The Supreme Court on Friday announced it would take up an anti-abortion Louisiana law, the first time the high court will look at abortion regulations since Justices Neil Gorsuch and Brett Kavanaugh flipped the Supreme Court conservative. If the justices rule in favor of Louisiana’s law, the state would become the seventh in the country with just one abortion clinic.
The law in question is nearly identical to one that the Supreme Court ruled unconstitutional in 2016. The high court in February indicated it would take a thorough look at the case when it agreed to block the law requiring doctors who perform abortions to have admitting privileges at a nearby hospital.
The Supreme Court’s announcement drew a swift reaction from abortion rights groups.
“Louisiana is openly defying the Supreme Court’s decision from just three years ago, in which they found an identical Texas law unconstitutional,” said Nancy Northup, president and CEO of the Center for Reproductive Rights, which is challenging Louisiana’s law. “We are counting on the Court to follow its precedent, otherwise, clinics will needlessly close and there will be just one doctor left in the entire state to provide abortion care.”
The justices met in private earlier this week to discuss the hundreds of appeals that piled up over the summer.
The most significant of those pending appeals involved abortion regulations in Louisiana and an ultrasound requirement in Indiana, on which the court did not act Friday. Both cases involve the standard first laid out by the court in 1992 that while states can regulate abortion they can’t do things that place an “undue burden” on a woman’s right to an abortion.

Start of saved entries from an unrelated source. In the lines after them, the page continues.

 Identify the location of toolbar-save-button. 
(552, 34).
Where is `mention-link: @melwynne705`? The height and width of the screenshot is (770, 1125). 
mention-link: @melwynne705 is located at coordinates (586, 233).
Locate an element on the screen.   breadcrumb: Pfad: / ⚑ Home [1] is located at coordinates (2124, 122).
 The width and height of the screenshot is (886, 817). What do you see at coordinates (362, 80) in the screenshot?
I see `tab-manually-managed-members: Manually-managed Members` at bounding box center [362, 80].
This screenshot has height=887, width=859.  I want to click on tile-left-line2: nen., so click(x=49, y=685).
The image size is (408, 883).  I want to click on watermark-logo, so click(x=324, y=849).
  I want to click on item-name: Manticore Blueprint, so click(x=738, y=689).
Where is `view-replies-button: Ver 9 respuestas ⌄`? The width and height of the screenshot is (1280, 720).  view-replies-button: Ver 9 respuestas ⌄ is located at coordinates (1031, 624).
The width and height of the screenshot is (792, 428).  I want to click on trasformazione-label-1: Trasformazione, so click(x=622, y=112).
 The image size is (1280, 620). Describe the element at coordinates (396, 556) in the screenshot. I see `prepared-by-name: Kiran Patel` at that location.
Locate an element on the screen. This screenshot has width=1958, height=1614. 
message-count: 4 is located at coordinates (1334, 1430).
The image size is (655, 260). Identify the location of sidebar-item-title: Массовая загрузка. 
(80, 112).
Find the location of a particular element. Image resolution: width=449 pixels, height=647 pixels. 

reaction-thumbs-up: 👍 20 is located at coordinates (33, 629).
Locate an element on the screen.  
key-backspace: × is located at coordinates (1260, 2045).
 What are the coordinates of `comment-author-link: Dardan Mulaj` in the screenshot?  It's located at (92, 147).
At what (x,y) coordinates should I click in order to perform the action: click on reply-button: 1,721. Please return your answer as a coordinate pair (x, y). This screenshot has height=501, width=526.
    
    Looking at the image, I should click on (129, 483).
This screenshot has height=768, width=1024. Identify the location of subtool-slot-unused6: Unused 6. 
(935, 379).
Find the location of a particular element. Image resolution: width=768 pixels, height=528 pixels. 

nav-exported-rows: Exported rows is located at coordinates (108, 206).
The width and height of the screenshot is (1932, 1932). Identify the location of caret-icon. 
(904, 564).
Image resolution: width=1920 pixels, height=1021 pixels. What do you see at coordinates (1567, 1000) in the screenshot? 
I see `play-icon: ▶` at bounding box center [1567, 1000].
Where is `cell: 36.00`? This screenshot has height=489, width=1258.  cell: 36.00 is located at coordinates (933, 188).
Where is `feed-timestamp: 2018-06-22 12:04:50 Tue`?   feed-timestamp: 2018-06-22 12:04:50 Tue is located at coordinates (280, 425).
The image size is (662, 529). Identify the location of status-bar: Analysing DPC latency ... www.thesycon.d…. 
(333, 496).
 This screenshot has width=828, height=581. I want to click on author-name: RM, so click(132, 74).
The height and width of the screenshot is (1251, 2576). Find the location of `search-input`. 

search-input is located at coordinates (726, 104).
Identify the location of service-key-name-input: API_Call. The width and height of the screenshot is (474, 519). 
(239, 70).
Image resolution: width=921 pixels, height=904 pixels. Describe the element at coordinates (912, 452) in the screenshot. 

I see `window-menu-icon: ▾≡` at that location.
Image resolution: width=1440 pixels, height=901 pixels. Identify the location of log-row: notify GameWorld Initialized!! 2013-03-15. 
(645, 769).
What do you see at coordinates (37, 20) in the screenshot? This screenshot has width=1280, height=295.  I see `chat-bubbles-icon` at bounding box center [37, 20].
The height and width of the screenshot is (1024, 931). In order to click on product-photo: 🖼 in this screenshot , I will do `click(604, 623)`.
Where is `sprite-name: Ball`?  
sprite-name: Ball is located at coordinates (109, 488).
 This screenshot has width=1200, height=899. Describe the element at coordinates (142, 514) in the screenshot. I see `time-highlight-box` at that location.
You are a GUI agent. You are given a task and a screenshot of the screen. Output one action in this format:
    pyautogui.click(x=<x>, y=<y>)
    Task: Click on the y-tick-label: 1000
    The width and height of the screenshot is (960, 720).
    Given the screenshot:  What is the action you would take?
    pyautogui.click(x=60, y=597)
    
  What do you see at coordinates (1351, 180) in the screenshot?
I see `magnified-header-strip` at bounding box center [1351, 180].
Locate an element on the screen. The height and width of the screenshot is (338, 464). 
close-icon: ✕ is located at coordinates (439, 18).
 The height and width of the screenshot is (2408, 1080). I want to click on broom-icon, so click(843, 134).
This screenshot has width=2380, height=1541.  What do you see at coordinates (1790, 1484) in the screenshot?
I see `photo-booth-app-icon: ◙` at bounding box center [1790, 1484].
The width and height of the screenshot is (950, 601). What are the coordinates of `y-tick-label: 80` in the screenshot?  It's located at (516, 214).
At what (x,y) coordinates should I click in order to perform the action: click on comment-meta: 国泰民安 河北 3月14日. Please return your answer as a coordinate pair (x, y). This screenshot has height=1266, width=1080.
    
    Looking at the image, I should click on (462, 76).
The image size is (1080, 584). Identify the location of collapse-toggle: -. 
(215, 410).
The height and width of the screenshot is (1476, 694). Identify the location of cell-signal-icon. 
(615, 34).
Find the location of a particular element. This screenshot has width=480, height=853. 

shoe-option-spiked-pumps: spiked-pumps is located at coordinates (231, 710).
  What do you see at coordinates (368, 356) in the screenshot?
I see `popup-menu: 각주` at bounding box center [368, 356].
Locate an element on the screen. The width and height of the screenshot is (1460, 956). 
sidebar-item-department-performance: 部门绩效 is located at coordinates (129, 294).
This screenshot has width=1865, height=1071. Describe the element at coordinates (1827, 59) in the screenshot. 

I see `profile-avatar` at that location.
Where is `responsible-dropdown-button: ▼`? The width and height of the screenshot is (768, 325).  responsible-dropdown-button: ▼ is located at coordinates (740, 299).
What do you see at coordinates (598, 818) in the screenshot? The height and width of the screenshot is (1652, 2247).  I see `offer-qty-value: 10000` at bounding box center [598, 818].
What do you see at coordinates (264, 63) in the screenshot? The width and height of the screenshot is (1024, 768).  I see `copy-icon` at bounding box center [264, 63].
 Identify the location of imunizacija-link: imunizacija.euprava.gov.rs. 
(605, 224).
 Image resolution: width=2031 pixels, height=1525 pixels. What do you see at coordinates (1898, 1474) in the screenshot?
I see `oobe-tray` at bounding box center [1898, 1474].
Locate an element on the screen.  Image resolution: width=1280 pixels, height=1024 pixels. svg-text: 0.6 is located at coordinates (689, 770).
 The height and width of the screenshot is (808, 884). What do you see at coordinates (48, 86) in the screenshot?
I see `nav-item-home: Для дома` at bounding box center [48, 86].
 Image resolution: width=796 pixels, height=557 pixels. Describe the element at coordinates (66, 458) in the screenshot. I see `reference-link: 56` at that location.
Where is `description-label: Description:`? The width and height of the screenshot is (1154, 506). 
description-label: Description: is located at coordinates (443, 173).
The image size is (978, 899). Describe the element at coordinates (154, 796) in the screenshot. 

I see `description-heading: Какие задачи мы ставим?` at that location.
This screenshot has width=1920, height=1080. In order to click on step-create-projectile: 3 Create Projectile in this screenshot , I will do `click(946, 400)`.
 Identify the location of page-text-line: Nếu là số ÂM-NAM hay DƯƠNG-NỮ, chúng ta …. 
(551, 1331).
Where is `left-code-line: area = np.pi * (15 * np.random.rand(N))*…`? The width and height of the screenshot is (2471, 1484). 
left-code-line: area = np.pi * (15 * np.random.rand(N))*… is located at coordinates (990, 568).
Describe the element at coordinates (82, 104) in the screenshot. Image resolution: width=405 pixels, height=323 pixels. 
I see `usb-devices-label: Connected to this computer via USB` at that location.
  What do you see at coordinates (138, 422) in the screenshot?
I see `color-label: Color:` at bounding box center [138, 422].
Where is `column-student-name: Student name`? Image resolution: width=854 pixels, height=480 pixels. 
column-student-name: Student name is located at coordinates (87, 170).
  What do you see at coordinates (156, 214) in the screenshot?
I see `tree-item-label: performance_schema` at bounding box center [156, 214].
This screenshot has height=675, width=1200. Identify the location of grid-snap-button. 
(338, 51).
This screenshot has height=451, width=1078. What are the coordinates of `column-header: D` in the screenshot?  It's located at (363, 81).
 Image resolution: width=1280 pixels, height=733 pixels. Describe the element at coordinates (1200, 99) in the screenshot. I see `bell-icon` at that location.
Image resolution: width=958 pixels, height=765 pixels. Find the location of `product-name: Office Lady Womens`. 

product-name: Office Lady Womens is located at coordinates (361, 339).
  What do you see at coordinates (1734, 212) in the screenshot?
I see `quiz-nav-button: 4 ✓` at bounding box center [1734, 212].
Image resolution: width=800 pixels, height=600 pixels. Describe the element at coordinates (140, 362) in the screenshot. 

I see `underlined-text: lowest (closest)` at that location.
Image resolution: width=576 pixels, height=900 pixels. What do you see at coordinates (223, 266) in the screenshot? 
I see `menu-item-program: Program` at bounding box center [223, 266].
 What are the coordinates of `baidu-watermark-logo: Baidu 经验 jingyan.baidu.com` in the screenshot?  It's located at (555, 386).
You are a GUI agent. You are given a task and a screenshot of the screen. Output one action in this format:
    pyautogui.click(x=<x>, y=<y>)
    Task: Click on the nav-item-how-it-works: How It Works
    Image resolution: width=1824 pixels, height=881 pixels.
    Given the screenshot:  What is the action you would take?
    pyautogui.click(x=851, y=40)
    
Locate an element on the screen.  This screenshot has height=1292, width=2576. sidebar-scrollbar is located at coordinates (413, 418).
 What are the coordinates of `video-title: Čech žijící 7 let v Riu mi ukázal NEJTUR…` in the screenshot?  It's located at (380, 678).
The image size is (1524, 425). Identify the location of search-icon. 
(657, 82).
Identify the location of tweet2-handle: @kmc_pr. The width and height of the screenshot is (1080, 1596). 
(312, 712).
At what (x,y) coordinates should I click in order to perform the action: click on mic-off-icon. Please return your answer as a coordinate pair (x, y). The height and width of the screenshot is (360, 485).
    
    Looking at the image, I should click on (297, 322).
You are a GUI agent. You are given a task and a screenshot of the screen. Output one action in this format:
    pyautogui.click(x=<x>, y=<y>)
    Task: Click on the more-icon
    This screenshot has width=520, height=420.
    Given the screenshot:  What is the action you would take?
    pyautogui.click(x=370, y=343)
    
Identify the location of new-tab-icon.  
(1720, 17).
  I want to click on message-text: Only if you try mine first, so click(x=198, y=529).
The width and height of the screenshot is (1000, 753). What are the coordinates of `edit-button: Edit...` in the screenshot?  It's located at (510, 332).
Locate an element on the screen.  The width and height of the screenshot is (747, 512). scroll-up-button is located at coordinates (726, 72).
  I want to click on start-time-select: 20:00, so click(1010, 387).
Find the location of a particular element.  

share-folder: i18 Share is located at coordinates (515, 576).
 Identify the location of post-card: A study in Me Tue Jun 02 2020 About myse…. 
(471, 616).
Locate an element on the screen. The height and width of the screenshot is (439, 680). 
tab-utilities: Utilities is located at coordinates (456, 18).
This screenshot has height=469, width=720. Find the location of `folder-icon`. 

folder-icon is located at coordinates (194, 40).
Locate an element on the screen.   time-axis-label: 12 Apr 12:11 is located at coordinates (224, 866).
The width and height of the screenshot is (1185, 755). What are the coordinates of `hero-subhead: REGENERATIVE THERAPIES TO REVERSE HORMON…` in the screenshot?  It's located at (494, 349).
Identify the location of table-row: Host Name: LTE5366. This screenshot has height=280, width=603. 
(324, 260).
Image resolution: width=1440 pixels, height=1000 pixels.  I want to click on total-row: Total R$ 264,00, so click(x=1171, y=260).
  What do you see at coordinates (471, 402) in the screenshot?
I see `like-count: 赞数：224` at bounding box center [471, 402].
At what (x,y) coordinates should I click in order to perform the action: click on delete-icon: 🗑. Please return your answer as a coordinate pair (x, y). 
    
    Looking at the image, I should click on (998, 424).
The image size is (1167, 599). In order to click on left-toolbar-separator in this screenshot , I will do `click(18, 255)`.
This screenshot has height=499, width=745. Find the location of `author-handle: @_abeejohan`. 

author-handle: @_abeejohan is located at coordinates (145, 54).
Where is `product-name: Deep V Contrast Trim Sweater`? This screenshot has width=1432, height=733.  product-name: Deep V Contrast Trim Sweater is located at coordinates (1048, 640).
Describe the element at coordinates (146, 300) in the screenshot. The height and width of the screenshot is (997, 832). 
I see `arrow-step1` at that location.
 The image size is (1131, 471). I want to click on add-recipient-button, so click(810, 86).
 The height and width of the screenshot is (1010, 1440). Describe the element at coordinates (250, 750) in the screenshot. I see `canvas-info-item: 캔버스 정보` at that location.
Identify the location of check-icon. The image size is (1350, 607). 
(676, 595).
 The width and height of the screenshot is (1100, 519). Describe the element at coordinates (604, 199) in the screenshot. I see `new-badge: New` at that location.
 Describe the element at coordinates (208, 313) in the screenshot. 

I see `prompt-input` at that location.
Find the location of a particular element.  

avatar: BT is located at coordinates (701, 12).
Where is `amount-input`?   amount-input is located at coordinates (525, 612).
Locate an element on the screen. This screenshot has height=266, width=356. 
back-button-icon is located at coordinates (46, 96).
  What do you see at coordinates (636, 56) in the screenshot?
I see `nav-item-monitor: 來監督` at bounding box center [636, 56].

Louisiana abortion providers and a district judge who initially heard the case said one or maybe two of the state’s three abortion clinics would have to close under the new law. There would be at most two doctors who could meet its requirements, they said.
But the appeals court in New Orleans rejected those claims, doubting that any clinics would have to close and saying the doctors had not tried hard enough to establish relationships with local hospitals.
In January, the full appeals court voted 9-6 not to get involved in the case, setting up the Supreme Court appeal.
In February, the justices split 5-4 to keep the law on hold. Chief Justice John Roberts, a dissenter in the 2016 case from Texas, joined with the court’s four liberal justices to temporarily block the Louisiana measure.
For Roberts, it was a rare vote against an abortion restriction in more than 13 years as chief justice, perhaps a reflection of his new role since Kennedy’s retirement as the court’s swing justice and his concern about the court being perceived as a partisan institution.
Gorsuch and Kavanaugh, along with Justices Samuel Alito and Clarence Thomas, would have allowed Louisiana to begin enforcing the clinic regulations.
The Hope Medical Group clinic in Shreveport, Louisiana, and two doctors whose identities are not revealed said in their appeal that the justices should strike down the law without even holding arguments because the decision so clearly conflicts with the Texas ruling from 2016.
The court did not follow that path Friday. The Supreme Court decision comes three days after Planned Parenthood announced the building of a mega-clinic in southern Illinois — just 13 miles away from Missouri’s last remaining abortion clinic, a facility in St. Louis that is fighting to keep its license.
With a newly conservative Supreme Court, access to abortion has come under fire across the South and Midwest, where state lawmakers have raced to pass laws that ban the procedure in hopes of overturning Roe v. Wade, the 1973 Supreme Court case that effectively legalized the procedure nationwide.